Edouard Philippe et Jérôme Salomon. Photo gouvernement.fr |
"La première victime d’une guerre, c’est la vérité." L’assertion de Rudyard Kipling peut-elle s’appliquer à la "guerre" contre le coronavirus qu’Emmanuel Macron avait martialement évoquée lors de son allocution du 16 mars ? En tout cas, la pandémie du Covid-19 charrie son lot de mensonges depuis son apparition. Mensonges d’abord à Wuhan, l’épicentre initial de l’épidémie, sur l’origine même du virus, sur le début de la contagion et le nombre réel de victimes. Mensonge aux Etats-Unis où l’on voit Donald Trump inciter ses propres concitoyens à braver les consignes de confinement pourtant cruciales, décidées par des gouverneurs démocrates, dans le seul but de faire "redémarrer" l’économie américaine dont il espère tirer un bénéfice électoral pour la présidentielle de novembre. Mensonge en Grande-Bretagne où Boris Johnson se vantait de continuer à serrer des mains au lieu de mettre en place un confinement qui lui aurait sans doute évité d’être contaminé. La conséquence de ces mensonges ou de ces approximations est double : méfiance des populations envers les discours des autorités et prolifération inquiétante des fausses informations.
Dans ce contexte, la France n’est pas en reste puisque, selon un récent sondage, 76 % des Français pensent que le gouvernement leur a menti "en les dissuadant de porter des masques parce qu’il n’y en avait pas suffisamment pour les soignants" et une large majorité estime qu’on lui cache des choses. L’exécutif, qui a hérité d’une situation de pénurie de masques, a beau mettre en avant sa volonté de transparence et marteler que chacune de ses décisions est prise à l’aune d’un conseil scientifique, sa communication n’a cessé d’être brouillée par des propos à l’emporte-pièce sur l’arrivée de l’épidémie en France, le bien-fondé de masques pour tous ou plus récemment sur le confinement prolongé des seniors, dont l’idée a été rapidement enterrée par Emmanuel Macron.

• _DONNÉES FOURNIES_:
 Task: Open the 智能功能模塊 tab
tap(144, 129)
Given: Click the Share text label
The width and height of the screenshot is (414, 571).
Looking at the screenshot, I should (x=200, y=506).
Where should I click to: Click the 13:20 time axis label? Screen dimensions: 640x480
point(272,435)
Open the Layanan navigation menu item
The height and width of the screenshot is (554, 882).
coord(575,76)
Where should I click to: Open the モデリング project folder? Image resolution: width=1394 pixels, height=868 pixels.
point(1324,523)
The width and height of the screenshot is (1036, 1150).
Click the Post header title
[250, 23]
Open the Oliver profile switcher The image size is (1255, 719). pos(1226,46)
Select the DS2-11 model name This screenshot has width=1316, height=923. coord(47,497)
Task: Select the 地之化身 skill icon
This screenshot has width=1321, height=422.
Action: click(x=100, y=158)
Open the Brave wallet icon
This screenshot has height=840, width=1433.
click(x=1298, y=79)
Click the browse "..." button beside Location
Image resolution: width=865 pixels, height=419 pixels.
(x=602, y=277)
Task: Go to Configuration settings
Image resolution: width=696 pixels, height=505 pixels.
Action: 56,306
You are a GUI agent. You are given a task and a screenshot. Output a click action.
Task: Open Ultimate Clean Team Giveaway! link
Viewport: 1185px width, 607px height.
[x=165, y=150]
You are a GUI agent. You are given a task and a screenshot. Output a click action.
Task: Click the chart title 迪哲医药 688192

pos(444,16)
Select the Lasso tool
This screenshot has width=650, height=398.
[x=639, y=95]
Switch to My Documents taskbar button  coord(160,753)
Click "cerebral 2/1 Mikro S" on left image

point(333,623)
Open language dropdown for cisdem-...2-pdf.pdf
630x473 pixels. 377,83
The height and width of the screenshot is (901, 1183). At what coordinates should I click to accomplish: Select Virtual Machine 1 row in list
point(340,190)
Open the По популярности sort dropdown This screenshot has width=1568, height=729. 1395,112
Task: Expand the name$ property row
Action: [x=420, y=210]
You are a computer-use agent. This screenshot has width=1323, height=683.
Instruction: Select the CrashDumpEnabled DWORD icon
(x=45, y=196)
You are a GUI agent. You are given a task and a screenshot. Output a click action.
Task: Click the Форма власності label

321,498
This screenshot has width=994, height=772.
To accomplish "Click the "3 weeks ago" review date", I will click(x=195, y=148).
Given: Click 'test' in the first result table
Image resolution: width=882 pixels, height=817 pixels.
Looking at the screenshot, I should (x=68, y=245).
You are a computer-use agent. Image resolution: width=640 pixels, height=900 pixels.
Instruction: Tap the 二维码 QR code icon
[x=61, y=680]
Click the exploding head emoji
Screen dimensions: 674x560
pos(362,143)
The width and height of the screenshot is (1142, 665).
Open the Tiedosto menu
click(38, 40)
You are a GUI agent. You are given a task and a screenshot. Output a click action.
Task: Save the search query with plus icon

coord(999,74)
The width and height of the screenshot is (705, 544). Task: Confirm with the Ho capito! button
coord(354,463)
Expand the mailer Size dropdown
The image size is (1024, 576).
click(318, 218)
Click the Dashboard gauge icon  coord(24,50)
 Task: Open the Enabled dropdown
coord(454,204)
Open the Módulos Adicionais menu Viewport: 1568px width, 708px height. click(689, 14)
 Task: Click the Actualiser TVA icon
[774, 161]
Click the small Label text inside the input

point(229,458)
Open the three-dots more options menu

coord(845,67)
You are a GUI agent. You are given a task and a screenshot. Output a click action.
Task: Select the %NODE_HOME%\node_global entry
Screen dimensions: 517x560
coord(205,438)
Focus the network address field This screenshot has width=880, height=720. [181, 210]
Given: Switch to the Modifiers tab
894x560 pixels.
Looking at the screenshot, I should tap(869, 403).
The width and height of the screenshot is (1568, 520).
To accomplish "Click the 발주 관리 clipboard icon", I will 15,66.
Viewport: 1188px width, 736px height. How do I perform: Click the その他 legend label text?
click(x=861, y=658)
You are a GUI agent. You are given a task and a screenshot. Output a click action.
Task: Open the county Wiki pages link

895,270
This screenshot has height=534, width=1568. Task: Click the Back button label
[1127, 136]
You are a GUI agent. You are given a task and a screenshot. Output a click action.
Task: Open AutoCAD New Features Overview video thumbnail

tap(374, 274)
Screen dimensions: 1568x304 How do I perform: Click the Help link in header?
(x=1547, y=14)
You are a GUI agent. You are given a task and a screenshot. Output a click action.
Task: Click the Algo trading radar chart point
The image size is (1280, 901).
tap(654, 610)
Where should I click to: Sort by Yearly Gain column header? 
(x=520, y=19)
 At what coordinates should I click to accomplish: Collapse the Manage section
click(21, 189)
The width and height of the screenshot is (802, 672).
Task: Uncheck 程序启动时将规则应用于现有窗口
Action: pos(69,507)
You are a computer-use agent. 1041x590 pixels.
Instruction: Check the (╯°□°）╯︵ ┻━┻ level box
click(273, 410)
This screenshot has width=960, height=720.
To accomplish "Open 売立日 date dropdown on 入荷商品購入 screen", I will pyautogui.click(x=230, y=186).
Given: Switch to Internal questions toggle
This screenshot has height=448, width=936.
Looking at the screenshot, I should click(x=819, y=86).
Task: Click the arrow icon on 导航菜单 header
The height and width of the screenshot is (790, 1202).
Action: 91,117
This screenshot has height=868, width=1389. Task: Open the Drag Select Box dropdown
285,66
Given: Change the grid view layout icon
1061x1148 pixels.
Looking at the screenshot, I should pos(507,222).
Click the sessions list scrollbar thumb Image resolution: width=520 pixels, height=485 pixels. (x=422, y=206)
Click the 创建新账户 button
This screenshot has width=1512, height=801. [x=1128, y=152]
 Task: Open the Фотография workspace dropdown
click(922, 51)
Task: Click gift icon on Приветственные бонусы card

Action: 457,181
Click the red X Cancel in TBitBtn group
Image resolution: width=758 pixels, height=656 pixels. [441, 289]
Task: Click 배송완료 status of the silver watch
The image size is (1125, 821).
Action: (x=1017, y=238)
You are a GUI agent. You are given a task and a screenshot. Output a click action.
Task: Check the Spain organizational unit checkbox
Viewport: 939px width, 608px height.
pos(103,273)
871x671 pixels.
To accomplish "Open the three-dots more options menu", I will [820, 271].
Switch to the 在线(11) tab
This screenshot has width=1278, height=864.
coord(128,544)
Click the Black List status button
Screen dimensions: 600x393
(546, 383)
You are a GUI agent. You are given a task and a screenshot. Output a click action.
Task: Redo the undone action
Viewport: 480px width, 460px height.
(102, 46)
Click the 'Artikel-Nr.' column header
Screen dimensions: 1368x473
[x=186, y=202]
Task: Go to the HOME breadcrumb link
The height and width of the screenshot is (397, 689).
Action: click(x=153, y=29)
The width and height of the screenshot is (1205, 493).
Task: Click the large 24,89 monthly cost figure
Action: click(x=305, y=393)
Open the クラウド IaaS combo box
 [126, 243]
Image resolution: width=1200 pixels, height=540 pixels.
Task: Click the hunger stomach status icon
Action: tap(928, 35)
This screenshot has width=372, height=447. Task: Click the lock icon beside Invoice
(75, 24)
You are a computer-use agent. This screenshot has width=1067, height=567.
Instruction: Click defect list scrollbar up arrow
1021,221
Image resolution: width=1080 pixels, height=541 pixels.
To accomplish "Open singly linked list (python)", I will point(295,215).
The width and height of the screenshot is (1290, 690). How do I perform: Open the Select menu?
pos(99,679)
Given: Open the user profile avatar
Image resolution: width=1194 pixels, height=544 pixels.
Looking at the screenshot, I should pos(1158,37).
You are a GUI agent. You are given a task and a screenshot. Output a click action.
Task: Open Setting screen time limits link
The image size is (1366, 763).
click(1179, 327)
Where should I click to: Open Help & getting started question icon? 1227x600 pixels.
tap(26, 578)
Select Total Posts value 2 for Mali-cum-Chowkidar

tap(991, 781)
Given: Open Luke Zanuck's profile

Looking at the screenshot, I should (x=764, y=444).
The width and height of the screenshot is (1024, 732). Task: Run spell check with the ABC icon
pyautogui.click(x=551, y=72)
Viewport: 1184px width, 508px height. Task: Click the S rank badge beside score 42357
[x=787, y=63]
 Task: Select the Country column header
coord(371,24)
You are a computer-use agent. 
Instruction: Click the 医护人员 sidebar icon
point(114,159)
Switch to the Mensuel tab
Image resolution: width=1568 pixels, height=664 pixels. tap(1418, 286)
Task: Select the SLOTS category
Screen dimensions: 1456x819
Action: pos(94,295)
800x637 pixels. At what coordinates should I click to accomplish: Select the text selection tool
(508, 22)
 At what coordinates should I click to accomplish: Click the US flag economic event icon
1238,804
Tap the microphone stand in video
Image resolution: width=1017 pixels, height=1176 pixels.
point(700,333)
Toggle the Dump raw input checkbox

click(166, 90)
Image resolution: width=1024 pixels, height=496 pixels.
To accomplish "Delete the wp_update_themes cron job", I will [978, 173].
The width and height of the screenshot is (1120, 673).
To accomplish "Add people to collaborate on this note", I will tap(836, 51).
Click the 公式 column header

• _CONSIGNE 1_:
Recopiez le passage du texte de l'exercice qui va de « Dans ce contexte, la » à « par Emmanuel Macron. ».
• _CONSIGNE 2_:
Répondez aux questions suivantes à l'aide du texte de l'exercice.
(a) À quelle date Emmanuel Macron a-t-il prononcé l'allocution où il évoquait une « guerre » ?
(b) D'après le sondage cité, quelle part des Français pense que le gouvernement leur a menti au sujet des masques ?
(c) De quoi Boris Johnson se vantait-il ?
• _CONSIGNE 3_:
Dans le texte de l'exercice, présentez sous forme de liste le paragraphe qui commence par « Dans ce contexte, la France » en conservant ses faits essentiels.

• _RÉPONSE 1_:
Dans ce contexte, la France n’est pas en reste puisque, selon un récent sondage, 76 % des Français pensent que le gouvernement leur a menti "en les dissuadant de porter des masques parce qu’il n’y en avait pas suffisamment pour les soignants" et une large majorité estime qu’on lui cache des choses. L’exécutif, qui a hérité d’une situation de pénurie de masques, a beau mettre en avant sa volonté de transparence et marteler que chacune de ses décisions est prise à l’aune d’un conseil scientifique, sa communication n’a cessé d’être brouillée par des propos à l’emporte-pièce sur l’arrivée de l’épidémie en France, le bien-fondé de masques pour tous ou plus récemment sur le confinement prolongé des seniors, dont l’idée a été rapidement enterrée par Emmanuel Macron.

• _RÉPONSE 2_:
(a) Le 16 mars.
(b) 76 % des Français.
(c) De continuer à serrer des mains.

• _RÉPONSE 3_:
- Selon un récent sondage, 76 % des Français pensent que le gouvernement leur a menti en les dissuadant de porter des masques, faute d'en avoir assez pour les soignants.
- Une large majorité estime qu'on lui cache des choses.
- L'exécutif a hérité d'une pénurie de masques.
- Il met en avant sa volonté de transparence et affirme que chaque décision s'appuie sur un conseil scientifique.
- Sa communication a pourtant été brouillée par des propos à l'emporte-pièce sur l'arrivée de l'épidémie en France et sur l'utilité des masques pour tous.
- Des propos similaires ont porté sur le confinement prolongé des seniors, idée vite enterrée par Emmanuel Macron.